Environmentalists, meanwhile, spit blood at the very mention of the name ExxonMobil for a variety of reasons - the company's willingness to spend millions of dollars to refute the significance or even the existence of global warming, and the role of energy companies in exacerbating it; its extraordinary lobbying, more energetic than any of its rivals', to open up the Arctic National Wildlife Refuge in Alaska to oil and gas exploration; and its continuing refusal to make good on its full compensation payments to the victims of the 1988 Exxon Valdez oil spill in Prince William Sound in Alaska.

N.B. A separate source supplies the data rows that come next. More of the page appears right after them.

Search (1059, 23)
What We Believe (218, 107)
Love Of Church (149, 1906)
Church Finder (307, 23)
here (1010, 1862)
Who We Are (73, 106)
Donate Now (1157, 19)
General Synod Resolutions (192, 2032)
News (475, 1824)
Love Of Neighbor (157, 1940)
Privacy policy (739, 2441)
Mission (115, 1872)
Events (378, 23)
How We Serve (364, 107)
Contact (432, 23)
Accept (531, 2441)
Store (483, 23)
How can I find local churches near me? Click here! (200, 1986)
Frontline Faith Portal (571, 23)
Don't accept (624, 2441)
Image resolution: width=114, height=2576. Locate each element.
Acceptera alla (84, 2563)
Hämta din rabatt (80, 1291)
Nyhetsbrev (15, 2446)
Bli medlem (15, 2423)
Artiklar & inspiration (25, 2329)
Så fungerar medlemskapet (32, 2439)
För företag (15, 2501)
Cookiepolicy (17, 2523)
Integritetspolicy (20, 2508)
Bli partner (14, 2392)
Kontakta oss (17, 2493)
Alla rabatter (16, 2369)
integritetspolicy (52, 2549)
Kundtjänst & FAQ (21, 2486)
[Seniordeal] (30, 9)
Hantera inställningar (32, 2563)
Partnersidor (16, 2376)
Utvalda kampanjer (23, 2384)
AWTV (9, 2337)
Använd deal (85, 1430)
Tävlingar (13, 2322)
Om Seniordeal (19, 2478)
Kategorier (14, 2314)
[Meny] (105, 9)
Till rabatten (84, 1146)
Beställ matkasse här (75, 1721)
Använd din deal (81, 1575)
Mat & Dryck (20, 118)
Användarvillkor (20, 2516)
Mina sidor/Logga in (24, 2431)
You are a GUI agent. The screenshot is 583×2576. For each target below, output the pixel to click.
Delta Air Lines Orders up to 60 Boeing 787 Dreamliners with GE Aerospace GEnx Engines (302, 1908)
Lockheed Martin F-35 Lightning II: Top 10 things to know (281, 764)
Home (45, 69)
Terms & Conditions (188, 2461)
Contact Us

Watchdogs of good corporate governance have been raising eyebrows for years at the compensation collected by ExxonMobil's top officers. Lee Raymond has been a particular object of public opprobrium for some time. Last November, he testified before Congress that America's soaring petrol prices were caused by "global supply and demand" and promised that ExxonMobil was assuming its share of the pain. "We're all in this together," he told congressmen. That, though, was before it emerged that ExxonMobil made a record-breaking $36bn (£19bn) in profits in 2005, a 40 per cent increase over the previous year

The recent sharp spike in petrol prices - now well over $3 a gallon, compared with well under $2 at the start of the Bush administration - has unleashed a political hurricane and played a major role in hammering President Bush's approval ratings.

The issue is also likely to play a prominent role in November's mid-term elections. Already, one Senate candidate, the Tennessee Democrat Harold Ford, has put out television adverts blaming the Republicans for allowing the oil companies to get away with murder. Mr Raymond's retirement package, he said, was something "you and I paid for".

In New York state, an ardent campaign is under way to break the company's monopoly hold on petrol stations along a stretch of road known as the Thruway. Eric Goldstein, a lawyer with the Natural Resources Defence Council, a leading environmental lobbying group, justified the initiative, saying: "ExxonMobil has gone out of its way time and again to distinguish itself from its competitors as the most anti-environmental oil company."

Indeed, the company has financed about 40 organisations dedicated to debunking global warming, starting in the late 1980s. Mr Raymond himself has twice served as chairman of the climate change-denying Global Climate Coalition.

Even the federal government has found evidence the company has contributed directly to the increased cost of energy. The Government Accountability Office recently found that Exxon's 1999 merger with Mobil alone added four to five cents to the price of a gallon of petrol.